Exercise: What you return must match the records exactly.

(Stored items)
• • • • • • •

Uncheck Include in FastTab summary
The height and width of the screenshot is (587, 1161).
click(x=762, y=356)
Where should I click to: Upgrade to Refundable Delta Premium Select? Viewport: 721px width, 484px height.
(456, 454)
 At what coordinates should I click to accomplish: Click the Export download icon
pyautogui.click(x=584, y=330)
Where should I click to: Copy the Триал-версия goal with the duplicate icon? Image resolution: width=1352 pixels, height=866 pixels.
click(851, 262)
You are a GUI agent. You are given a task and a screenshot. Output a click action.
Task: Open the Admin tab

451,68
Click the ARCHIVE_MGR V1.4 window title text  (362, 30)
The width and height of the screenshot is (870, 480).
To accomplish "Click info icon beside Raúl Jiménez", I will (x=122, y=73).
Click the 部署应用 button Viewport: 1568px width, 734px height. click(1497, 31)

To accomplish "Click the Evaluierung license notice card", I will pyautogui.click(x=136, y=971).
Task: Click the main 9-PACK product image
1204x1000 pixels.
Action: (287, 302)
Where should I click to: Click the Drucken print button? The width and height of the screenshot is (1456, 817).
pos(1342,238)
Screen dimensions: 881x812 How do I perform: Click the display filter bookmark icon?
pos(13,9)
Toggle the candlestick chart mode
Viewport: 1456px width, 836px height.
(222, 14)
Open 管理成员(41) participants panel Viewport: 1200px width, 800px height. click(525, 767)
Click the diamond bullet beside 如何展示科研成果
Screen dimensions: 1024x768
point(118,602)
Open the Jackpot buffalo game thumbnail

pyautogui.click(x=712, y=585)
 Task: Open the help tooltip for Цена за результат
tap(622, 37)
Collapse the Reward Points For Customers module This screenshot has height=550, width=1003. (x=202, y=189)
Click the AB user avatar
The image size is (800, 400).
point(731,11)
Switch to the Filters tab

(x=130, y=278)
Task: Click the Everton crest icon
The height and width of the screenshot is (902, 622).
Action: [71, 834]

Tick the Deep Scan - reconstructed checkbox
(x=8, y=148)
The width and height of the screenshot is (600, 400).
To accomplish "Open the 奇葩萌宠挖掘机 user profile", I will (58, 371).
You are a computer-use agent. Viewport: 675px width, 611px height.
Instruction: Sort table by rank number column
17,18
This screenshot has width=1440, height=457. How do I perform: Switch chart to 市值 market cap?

• • • • • • •

Result for this exercise:
Uncheck Include in FastTab summary
The height and width of the screenshot is (587, 1161).
click(x=762, y=356)
Where should I click to: Upgrade to Refundable Delta Premium Select? Viewport: 721px width, 484px height.
(456, 454)
 At what coordinates should I click to accomplish: Click the Export download icon
pyautogui.click(x=584, y=330)
Where should I click to: Copy the Триал-версия goal with the duplicate icon? Image resolution: width=1352 pixels, height=866 pixels.
click(851, 262)
You are a GUI agent. You are given a task and a screenshot. Output a click action.
Task: Open the Admin tab

451,68
Click the ARCHIVE_MGR V1.4 window title text  (362, 30)
The width and height of the screenshot is (870, 480).
To accomplish "Click info icon beside Raúl Jiménez", I will (x=122, y=73).
Click the 部署应用 button Viewport: 1568px width, 734px height. click(1497, 31)

To accomplish "Click the Evaluierung license notice card", I will pyautogui.click(x=136, y=971).
Task: Click the main 9-PACK product image
1204x1000 pixels.
Action: (287, 302)
Where should I click to: Click the Drucken print button? The width and height of the screenshot is (1456, 817).
pos(1342,238)
Screen dimensions: 881x812 How do I perform: Click the display filter bookmark icon?
pos(13,9)
Toggle the candlestick chart mode
Viewport: 1456px width, 836px height.
(222, 14)
Open 管理成员(41) participants panel Viewport: 1200px width, 800px height. click(525, 767)
Click the diamond bullet beside 如何展示科研成果
Screen dimensions: 1024x768
point(118,602)
Open the Jackpot buffalo game thumbnail

pyautogui.click(x=712, y=585)
 Task: Open the help tooltip for Цена за результат
tap(622, 37)
Collapse the Reward Points For Customers module This screenshot has height=550, width=1003. (x=202, y=189)
Click the AB user avatar
The image size is (800, 400).
point(731,11)
Switch to the Filters tab

(x=130, y=278)
Task: Click the Everton crest icon
The height and width of the screenshot is (902, 622).
Action: [71, 834]

Tick the Deep Scan - reconstructed checkbox
(x=8, y=148)
The width and height of the screenshot is (600, 400).
To accomplish "Open the 奇葩萌宠挖掘机 user profile", I will (58, 371).
You are a computer-use agent. Viewport: 675px width, 611px height.
Instruction: Sort table by rank number column
17,18
This screenshot has width=1440, height=457. How do I perform: Switch chart to 市值 market cap?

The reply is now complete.